Why Your Skin Might Feel Itchier As You Age

As you've gotten older, you've learned to stock up on anti-aging creams and SPF to ward off sun damage, but you might also want to add an anti-itch ointment to your medicine cabinet. The phrase "aging skin" may have you imagining fine lines and sun spots, but the changes you might notice over time can be more than skin-deep. Cleveland Clinic explains that the appearance of facial skin can evolve due to a loss of fat, bone, and cartilage underneath. And even on the surface, you may notice more than new wrinkles — transparency, bruises, and skin lesions can become more common with age.
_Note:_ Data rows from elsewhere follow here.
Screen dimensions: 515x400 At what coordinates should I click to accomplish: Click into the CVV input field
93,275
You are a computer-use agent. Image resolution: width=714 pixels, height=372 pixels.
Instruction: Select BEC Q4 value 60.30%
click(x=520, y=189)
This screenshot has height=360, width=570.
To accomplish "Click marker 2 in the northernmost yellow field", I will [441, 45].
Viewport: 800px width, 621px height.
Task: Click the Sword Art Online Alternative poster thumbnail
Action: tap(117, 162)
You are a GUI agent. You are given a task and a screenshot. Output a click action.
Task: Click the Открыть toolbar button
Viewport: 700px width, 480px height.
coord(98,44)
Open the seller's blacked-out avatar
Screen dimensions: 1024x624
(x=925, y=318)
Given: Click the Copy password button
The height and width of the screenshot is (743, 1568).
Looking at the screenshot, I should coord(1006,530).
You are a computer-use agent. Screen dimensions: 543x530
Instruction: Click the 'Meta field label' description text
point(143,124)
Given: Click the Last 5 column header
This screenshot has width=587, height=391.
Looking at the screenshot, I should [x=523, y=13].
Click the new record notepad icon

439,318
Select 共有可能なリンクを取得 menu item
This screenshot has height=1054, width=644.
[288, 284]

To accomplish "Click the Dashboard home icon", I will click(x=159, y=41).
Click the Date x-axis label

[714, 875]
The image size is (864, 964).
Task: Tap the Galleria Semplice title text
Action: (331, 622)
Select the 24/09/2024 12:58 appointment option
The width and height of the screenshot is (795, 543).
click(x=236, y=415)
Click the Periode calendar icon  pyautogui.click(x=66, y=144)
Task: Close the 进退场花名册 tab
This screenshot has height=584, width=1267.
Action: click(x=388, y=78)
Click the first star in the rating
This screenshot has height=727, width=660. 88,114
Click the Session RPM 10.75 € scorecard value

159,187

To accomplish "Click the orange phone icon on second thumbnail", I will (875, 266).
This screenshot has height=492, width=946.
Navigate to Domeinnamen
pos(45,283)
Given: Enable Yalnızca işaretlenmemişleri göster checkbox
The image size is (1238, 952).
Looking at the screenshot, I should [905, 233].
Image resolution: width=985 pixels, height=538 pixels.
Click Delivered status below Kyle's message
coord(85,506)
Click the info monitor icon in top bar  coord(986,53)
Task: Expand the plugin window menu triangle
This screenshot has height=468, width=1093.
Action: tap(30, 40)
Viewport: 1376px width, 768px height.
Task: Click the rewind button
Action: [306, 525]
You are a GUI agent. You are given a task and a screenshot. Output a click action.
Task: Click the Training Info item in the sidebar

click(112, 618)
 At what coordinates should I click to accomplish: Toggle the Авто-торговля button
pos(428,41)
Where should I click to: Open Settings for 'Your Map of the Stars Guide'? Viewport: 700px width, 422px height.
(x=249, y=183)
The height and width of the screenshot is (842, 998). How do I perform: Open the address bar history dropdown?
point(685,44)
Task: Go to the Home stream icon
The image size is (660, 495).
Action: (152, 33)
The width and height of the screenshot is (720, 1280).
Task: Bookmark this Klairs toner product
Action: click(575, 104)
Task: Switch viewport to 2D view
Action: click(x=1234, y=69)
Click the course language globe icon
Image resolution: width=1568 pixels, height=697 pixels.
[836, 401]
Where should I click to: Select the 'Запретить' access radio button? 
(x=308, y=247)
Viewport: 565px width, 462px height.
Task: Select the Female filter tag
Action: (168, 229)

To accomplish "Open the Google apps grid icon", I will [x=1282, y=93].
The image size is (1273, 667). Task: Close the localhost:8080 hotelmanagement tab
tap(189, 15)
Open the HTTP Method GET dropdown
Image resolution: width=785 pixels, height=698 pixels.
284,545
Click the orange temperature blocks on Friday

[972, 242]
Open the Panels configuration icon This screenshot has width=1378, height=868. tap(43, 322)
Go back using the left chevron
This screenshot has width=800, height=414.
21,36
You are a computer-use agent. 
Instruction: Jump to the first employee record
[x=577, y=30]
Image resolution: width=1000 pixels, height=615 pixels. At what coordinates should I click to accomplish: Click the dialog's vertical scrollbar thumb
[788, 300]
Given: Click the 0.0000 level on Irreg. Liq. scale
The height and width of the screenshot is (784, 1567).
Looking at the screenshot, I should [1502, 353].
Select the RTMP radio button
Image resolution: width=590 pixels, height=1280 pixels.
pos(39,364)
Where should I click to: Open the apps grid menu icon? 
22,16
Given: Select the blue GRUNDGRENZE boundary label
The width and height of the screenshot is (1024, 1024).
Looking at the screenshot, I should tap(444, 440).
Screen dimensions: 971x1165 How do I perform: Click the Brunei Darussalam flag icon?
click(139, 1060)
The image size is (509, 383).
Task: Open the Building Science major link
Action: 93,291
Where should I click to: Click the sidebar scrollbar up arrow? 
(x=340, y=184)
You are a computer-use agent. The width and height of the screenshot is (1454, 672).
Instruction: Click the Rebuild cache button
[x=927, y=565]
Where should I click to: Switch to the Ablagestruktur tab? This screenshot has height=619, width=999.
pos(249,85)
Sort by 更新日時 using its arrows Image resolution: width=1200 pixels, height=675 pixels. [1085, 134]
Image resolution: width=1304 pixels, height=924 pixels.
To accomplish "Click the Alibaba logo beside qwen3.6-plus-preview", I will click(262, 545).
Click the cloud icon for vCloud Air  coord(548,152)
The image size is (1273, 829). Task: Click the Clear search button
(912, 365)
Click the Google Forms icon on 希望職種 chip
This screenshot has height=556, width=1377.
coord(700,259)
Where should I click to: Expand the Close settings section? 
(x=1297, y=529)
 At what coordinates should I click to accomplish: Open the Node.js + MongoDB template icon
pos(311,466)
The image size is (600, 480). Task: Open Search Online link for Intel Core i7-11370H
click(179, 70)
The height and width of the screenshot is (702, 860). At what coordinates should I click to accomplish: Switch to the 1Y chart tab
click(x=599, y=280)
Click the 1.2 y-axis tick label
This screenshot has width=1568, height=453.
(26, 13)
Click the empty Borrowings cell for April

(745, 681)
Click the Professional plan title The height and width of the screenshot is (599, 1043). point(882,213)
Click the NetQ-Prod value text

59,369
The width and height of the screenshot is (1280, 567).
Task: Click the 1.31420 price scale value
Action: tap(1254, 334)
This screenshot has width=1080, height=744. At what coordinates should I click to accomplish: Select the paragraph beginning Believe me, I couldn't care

Another age-related skin symptom: itchiness. According to a 2013 study published in Dermatologic Therapy, itchiness is the most common skin issue elderly patients face. While some may experience irritation all day, others notice it only at night, a condition called nocturnal pruritus, according to Water's Edge Dermatology.

So why does your skin feel itchier as you get older? Here's what the science says — and what to do about it.

Feeling itchy? Here's why

Itchiness that worsens with each birthday could be related to several factors. First, Mayo Clinic explains that skin gets drier with age, which can cause irritation and pruritus. For women, the cause often comes down to hormones, explains WebMD. Before and during menopause, estrogen, the hormone responsible for oil production in the skin, significantly drops. As hormone levels change, the skin often struggles to retain moisture, leading to dry, itchy skin.

Besides dry skin, itchiness can happen due to changes in histamine reactivity in the body. Histamines are the chemicals produced by the immune system to fight off allergens (per WebMD). A 2011 study published in Allergy, Asthma & Immunology found that older women have less histamine skin reactivity. You might notice more flare-ups when facing an allergy trigger as you age.

Science also points out that some older adults with alloknesis suffer from chronic itch. Alloknesis causes skin sensitivity in older people, where even the lightest touch can provoke irritation.

How to soothe itchy skin

To get rid of that pesky, crawly feeling on your skin, it's wise first to make an appointment with a medical professional. A dermatologist can ensure your itch isn't related to a more severe condition, such as skin cancer, commonly diagnosed in older adults, per the American Cancer Society.

Avoid repeatedly scratching chafed spots – WebMD warns that doing so might cause infections, broken skin, and scarring. Instead, the American Academy of Dermatology Association recommends soaking in an oatmeal bath, cooling the skin with a cold compress or product containing icy menthol or calamine, and applying anti-itch creams.

If dry skin is the root of the problem (you can identify dryness by flakiness, peeling, and a burning or stinging sensation), regularly slather on moisturizers and wash with moisturizing soaps (per Healthline). Also, consider taking lukewarm — not hot! — showers and turning on a humidifier in your home.

Women experiencing oil and moisture loss due to menopause can make dietary changes to balance the skin, according to Women's Health Network. Restore hydration by upping your vitamin C, sulfur, omega-3 fatty acids, and vitamin D intake.